En el interior de la tina estaba sentado el sorprendido abad Puttoc, desnudo por lo que a ella le parecía. Atravesada, sobre el regazo del abad, había una muchacha, igualmente sorprendida y desnuda, que no debía de tener más de dieciséis años. Estaban fundidos en un abrazo que dejaba poco margen a la imaginación. Detrás de ellos, con un cubo con agua humeante en la mano, inmovilizada en la acción de verter el agua sobre los ocupantes de la tina, había otra jovencita desnuda.

Fidelma contempló la escena con semblante grave. Dio un paso adelante y echó una mirada para asegurarse de que la escena que tenía ante sus ojos no permitía ninguna otra interpretación. Los hábitos del abad estaban estirados en la silla que había al pie de la cama. Otros vestidos, que obviamente pertenecían a las jovencitas, estaban cerca.

Se volvió a girar hacia el todavía asombrado abad, levantando las cejas de forma sarcástica.

– ¿Bien, abad Puttoc? -no pudo evitar que su voz estuviera teñida de un cierto humor.

La jovencita que estaba sentada en la tina fue la primera en moverse. Salió gateando y el agua cayó por el suelo. No es que se moviera con recato, pues se quedó con las manos en las caderas y le largó a Fidelma una sarta de insultos. Su compañera soltó el cubo y se unió a ella, avanzando amenazadora.

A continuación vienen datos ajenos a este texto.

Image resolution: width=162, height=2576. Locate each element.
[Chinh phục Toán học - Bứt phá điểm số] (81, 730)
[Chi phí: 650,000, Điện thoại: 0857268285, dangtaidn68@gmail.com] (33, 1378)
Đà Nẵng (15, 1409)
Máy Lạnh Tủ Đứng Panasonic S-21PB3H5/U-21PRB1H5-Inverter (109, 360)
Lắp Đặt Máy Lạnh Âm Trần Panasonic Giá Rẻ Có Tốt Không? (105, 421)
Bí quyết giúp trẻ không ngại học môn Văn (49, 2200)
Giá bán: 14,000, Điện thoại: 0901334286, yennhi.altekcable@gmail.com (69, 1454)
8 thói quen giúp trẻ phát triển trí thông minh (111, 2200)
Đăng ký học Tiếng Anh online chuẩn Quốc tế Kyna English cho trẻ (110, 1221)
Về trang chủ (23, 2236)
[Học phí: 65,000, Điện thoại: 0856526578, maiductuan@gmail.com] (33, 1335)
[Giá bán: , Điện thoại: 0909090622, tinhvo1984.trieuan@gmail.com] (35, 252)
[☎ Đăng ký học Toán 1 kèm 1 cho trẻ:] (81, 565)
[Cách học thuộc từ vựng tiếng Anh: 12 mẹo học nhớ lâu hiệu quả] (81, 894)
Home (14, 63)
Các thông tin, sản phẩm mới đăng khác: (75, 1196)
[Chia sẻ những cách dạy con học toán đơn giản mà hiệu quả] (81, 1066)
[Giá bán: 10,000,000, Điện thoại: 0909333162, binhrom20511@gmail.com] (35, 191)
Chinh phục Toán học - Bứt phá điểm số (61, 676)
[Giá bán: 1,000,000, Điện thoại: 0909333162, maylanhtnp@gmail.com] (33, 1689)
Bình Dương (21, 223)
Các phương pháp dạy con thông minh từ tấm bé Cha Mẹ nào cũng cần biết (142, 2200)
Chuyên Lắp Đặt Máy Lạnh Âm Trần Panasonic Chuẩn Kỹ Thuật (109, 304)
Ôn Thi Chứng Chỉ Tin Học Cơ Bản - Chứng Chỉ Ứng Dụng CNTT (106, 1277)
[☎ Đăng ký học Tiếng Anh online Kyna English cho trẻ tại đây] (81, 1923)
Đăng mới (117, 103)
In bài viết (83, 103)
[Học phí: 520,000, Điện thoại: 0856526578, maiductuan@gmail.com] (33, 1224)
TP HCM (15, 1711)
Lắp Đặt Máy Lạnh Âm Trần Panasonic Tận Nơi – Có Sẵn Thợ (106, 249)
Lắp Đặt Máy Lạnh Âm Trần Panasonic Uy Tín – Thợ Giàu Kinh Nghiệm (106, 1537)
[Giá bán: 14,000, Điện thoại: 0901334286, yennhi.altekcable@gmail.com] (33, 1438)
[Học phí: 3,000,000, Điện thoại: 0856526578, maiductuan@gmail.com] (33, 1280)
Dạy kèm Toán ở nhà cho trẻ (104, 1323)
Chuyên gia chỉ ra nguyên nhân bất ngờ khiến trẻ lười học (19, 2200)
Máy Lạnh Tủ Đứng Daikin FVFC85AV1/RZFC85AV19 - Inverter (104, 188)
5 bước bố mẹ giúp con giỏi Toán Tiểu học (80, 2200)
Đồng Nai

Fue Furio Licinio quien finalmente las hizo callar gritándoles, y para recalcar sus palabras mostró punta de su espada. Murmurando bajito, las chicas se apartaron y se quedaron observando a los recién llegados con odio.

Puttoc permanecía sentado muy quieto, con los rasgos tensos, blanco, mirando con sus ojos de color azul glacial y gran maldad primero a Fidelma y luego a Eadulf.

Furio Licinio intercambió con las chicas unas palabras con el acento discordante de las calles romanas. Luego se volvió hacia Fidelma con mirada azorada.

– Esto es un bordellum, hermana, un lugar donde…

Fidelma decidió ahorrarle al joven aquella turbación.

– Sé perfectamente lo que sucede en un burdel, Licinio -dijo con solemnidad-. Lo que yo quisiera saber es qué hace aquí un abad de la Santa Iglesia.

El abad Puttoc estaba sentado en la tina casi con expresión resignada en su rostro bien parecido.

– Dudo que tenga que explicárselo en detalle, Fidelma de Kildare -replicó agriamente.

Fidelma hizo una mueca.

– Tal vez tengáis razón.

– Supongo que informaréis de este asunto al obispo Gelasio, Eadulf de Canterbury -dijo Puttoc dirigiéndose al hermano sajón.

– No esperaba que me hicierais tal pregunta -contestó secamente para mostrar su desaprobación-. Conocéis las reglas con las que vivimos. Sin duda tendréis que renunciar a vuestro cargo. Luego ha de venir la penitencia.

Puttoc respiró hondo y de forma ruidosa. Miró fijamente de forma especulativa a Licinio, Fidelma y luego a Eadulf.

– ¿No podríamos discutir este asunto en ambientes más propicios?

– ¿Propicios para qué, Puttoc? -inquirió Fidelma-. No, yo creo que hay poco que discutir respecto a este asunto que vaya a variar nuestras actitudes e intenciones. Pero podríais contestarme a algo: ¿habéis venido aquí simplemente para satisfacer vuestras inclinaciones carnales o para veros también con alguien?